■ Work item A
Answer these questions about the methods section on bacterial KaiC:
(i) What percentage identity threshold was used for the BLAST search?
(ii) At what temperature were the bacteria incubated for 24 h?
(iii) How long was the DNase I treatment during RNA extraction?
■ Work item B
Carry on the methods section on bacterial KaiC from its final sentence, about assessing RNA by spectrophotometry.

■ Excerpt to read
3. Materials and Methods

3.1. Protein Sequence Analysis

Protein sequences for KaiC from Pseudomonas sp. 460 were extracted from the Uniprot site (https://www.uniprot.org/ accessed on 5 May 2022). A position-specific iterative (PSI) basic local alignment search tool (BLAST) was used to realize protein sequence against the proteome of Escherichia coli targeting non-redundant protein sequences. Percentage identity greater than 30 and e-value less than 0.05 were considered. KaiC and RadA sequences were then aligned using Clustal Omega

3.2. Bacterial Culture

The Escherichia coli strain (O157:H7, ATCC) and the radA and recA mutants in the BW25113 strain (kindly provided by Dr. Laurent Aussel, CNRS, Marseille) were thawed at midnight of day 0, then were spotted on blood (Becton Dickinson 244510, Le Pont de Claix, France) or LB (Luria-Bertani) agar on 4 points/agar with 7.105 bacteria per point. Then, bacteria were incubated at 37 °C for 24 h. Colonies were then sampled every 3 h for 24 h (starting at midnight on day 1) at constant temperature in the incubator (without light/dark cycle) and suspended in 4 mL of saline solution (Figure 2A). In some experiments, the bacteria were maintained for 3 days in culture, and colonies were sampled every 3 h. All samples were frozen and stored at −80 °C before RNA extraction.

3.3. Bacterial RNA Extraction and Real-Time Quantitative PCR (q-RTPCR)

Bacterial total RNA was extracted using the QIamp RNA kit (Qiagen, Courtaboeuf, France) according to the manufacturer′s instructions. Briefly, bacterial lysate was precipitated in 70% ethanol, transferred to the columns, and then treated with DNase I (Qiagen) for 15 min at room temperature. The samples were then washed and eluted in RNase-free water. The quantity and quality of RNA were assessed by spectrophotometry (Nano Drop Technologies, Wilmington, DE, USA).

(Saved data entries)
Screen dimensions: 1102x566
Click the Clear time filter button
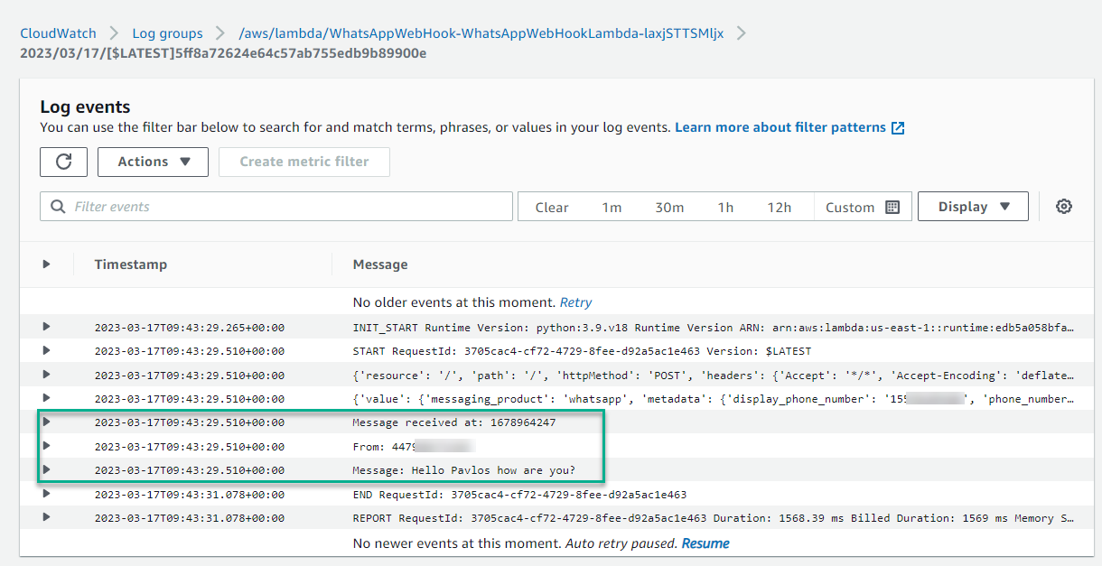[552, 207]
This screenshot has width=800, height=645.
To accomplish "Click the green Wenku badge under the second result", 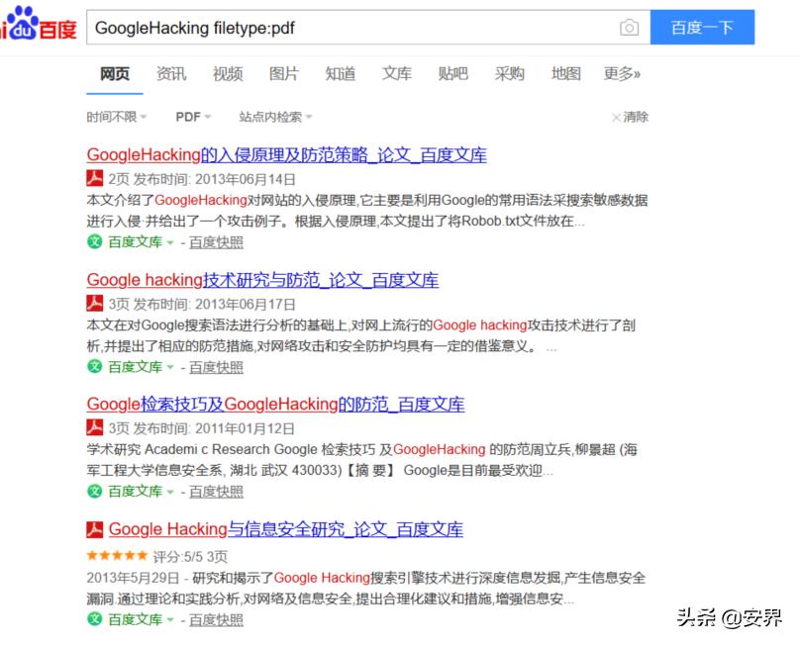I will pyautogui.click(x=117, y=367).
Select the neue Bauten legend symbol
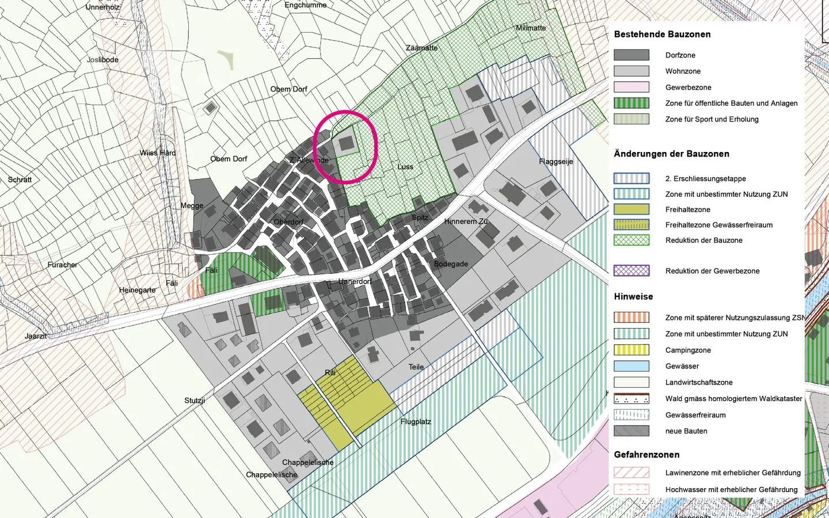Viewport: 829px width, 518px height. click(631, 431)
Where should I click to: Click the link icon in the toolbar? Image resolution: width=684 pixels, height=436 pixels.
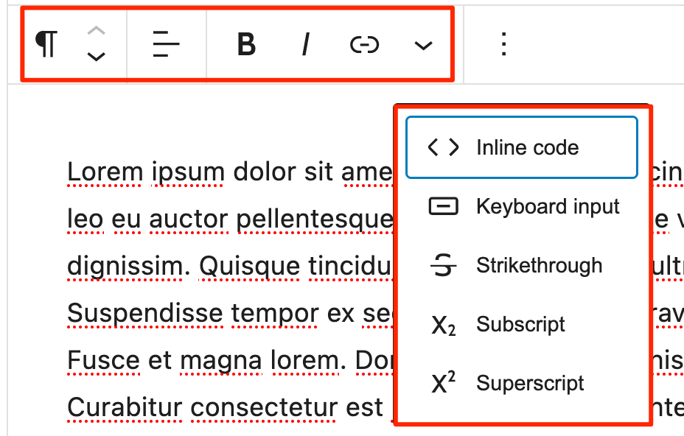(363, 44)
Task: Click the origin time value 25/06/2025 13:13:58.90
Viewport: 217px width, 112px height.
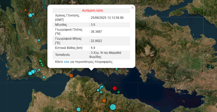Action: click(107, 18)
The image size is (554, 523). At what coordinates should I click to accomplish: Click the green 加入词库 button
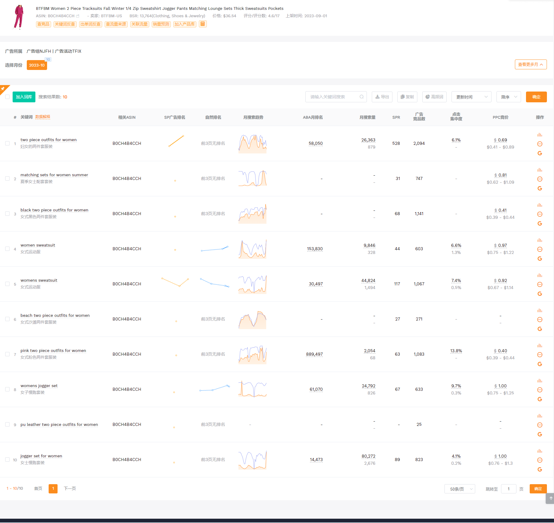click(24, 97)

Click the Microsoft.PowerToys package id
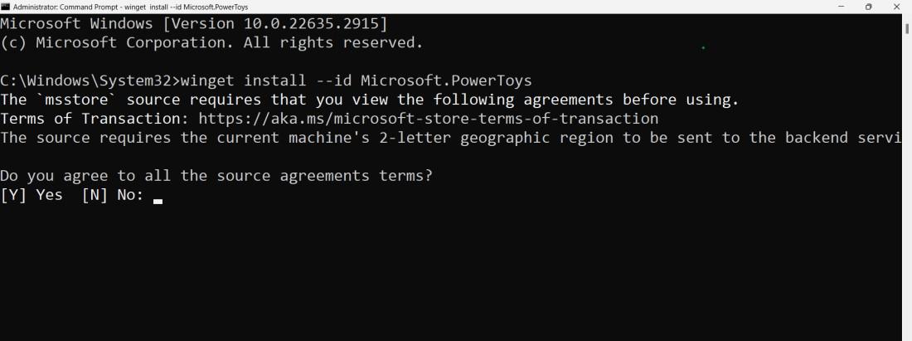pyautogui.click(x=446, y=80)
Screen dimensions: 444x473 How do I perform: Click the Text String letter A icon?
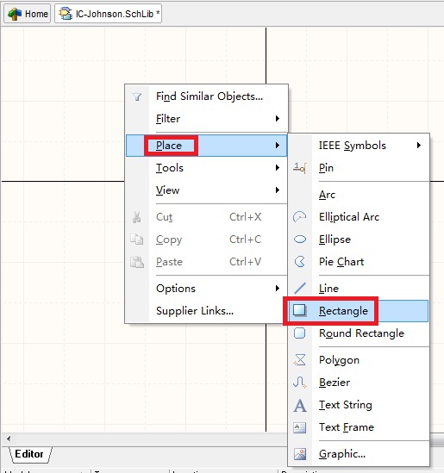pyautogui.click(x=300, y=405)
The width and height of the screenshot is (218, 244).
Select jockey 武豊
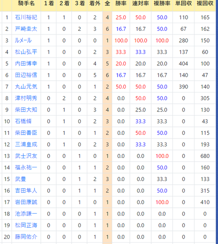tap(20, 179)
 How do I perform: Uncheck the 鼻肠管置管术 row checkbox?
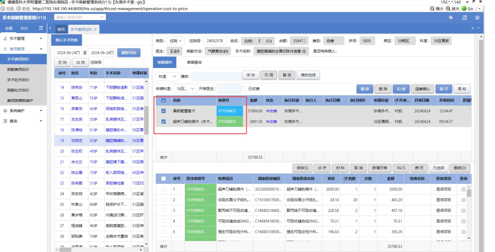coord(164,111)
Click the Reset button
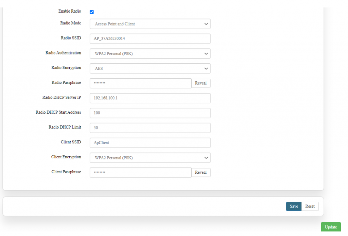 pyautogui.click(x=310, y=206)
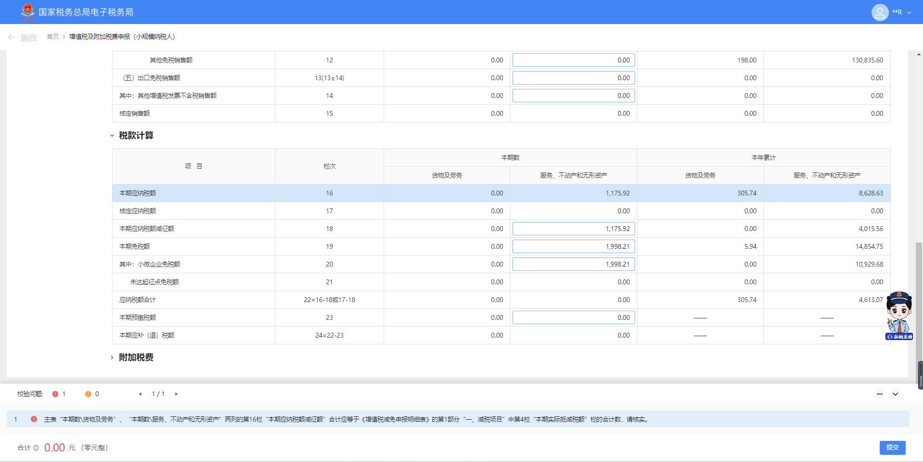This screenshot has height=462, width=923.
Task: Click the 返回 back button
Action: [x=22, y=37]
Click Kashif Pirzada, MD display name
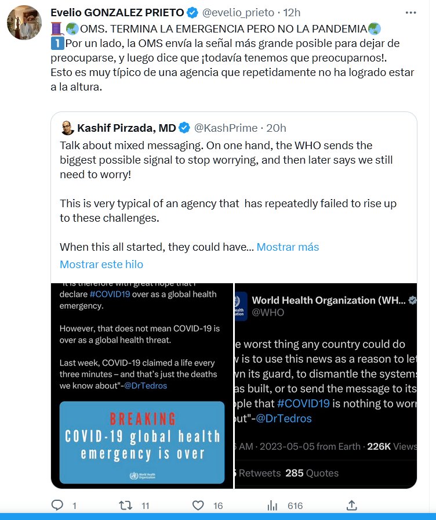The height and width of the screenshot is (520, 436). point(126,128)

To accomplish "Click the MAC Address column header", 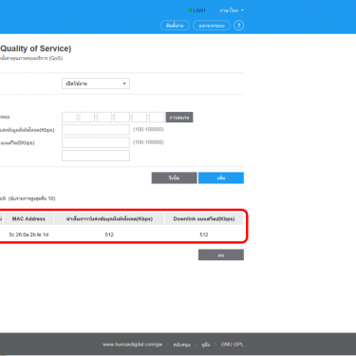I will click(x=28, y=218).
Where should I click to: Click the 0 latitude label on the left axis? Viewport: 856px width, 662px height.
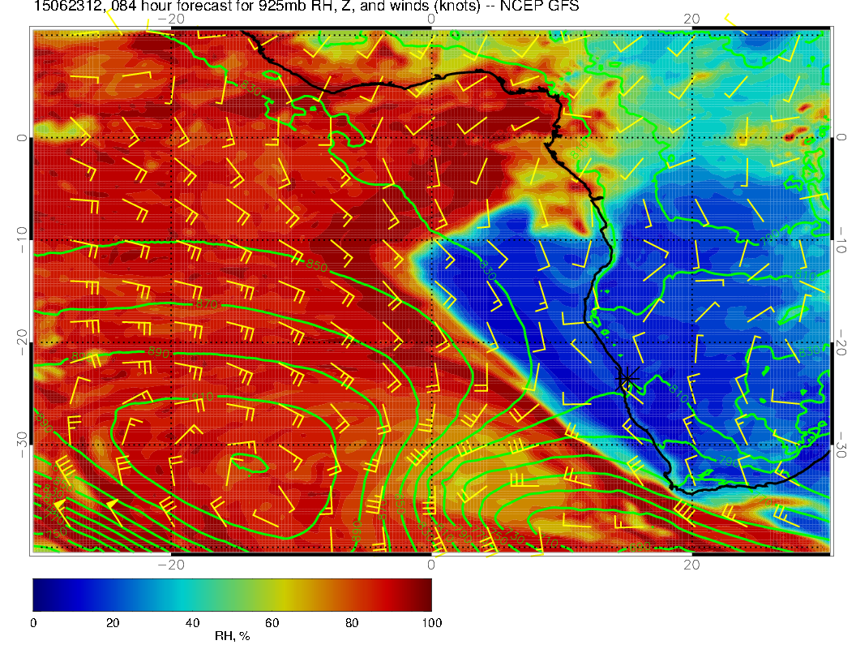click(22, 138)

■ Final answer A
(i) Greater than 30
(ii) 37 °C
(iii) 15 min at room temperature

■ Final answer B
Reverse transcription was performed using the M-MLV transcriptase kit (Life Technologies) and random hexamers (Life technologies, Carlsbad, CA, USA). q-RTPCR was then performed using the Smart SybrGreen kit (Roche Diagnostics, Meylan, France) to determine the expression level of radA, recA, ihfB, cysG, ssrA, and rrsA according to the rpoB housekeeping gene [22]. The sequences of the primers are summarized in Table 2. Gene expression was calculated according to the following formula: gene expression = ΔCt or 2−ΔΔCt (fold change); with Ct = cycle threshold, ΔCt = Cttarget − Ct. For the fold change, we reported the results to the maximum value: ΔΔCt = ΔCt of the time point x–ΔCt of the maximum value.

Table 2

Sequences of primers used in the qPCR.

Gene Symbol	Forward Primer (5′-3′)	Reverse Primer (3′-5′)
rpoB	GTTTCACCACCATCCCACATTC	TTCGGCGTTACCTTACCAAC
radA	GTGATGGTGGTATGGGAAGG	GCTAAGTCGGCACTGGTTTC
recA	ATTCTACGCCTCTGTTCGTCTC	GCATTCGCTTTACCCTGACC
rrsA	CTTACGACCAGGGCTACACA	CTTGTTACGACTTCACCCCAGT
ssrA	GTTACACATTGGGGCTGATTCT	CTTTTGGGTTTGACCTCTCTTG
ihfB	GGTTTCGGCAGTTTCTCTTTG	CCAGTTCTACTTTATCGCCAGTC
cysG	AGCGTTTATTCCACAGTTCACC	CGTTACAGAAGATGCGACGAG

3.4. Bacterial DNA Extraction and qPCR

DNA was extracted from the bacterial samples using the mini DNA QIamp (Qiagen) kit according to the manufacturer′s instructions. DNA was quantified by spectrophotometry (Nano Drop Technologies) and amplified by quantitative PCR using the Smart SybrGreen kit (Roche Diagnostics) and the single copy rpoB gene [22]. Bacterial quantification was determined by using a standard curve generated by successive 10-fold dilution from a mother suspension of known bacterial concentration.

3.5. Statistical Analysis

The analysis of the circadian rhythm was performed using the Cosinor transformation, which allows for the estimation of the variations of a given variable over a 24 h period (estimation with 95% confidence limits of the parameters that characterize a biological rhythm) [13]. A circadian rhythm of gene expression is considered significant if the mesor, amplitude, and acrophase are all statistically significant. The statistical analyses were performed on R studio version 3.1.0. A Pearson′s correlation test was used to analyze the correlation between bacterial biomass and radA gene expression. Statistical significance was defined for a p-value < 0.05.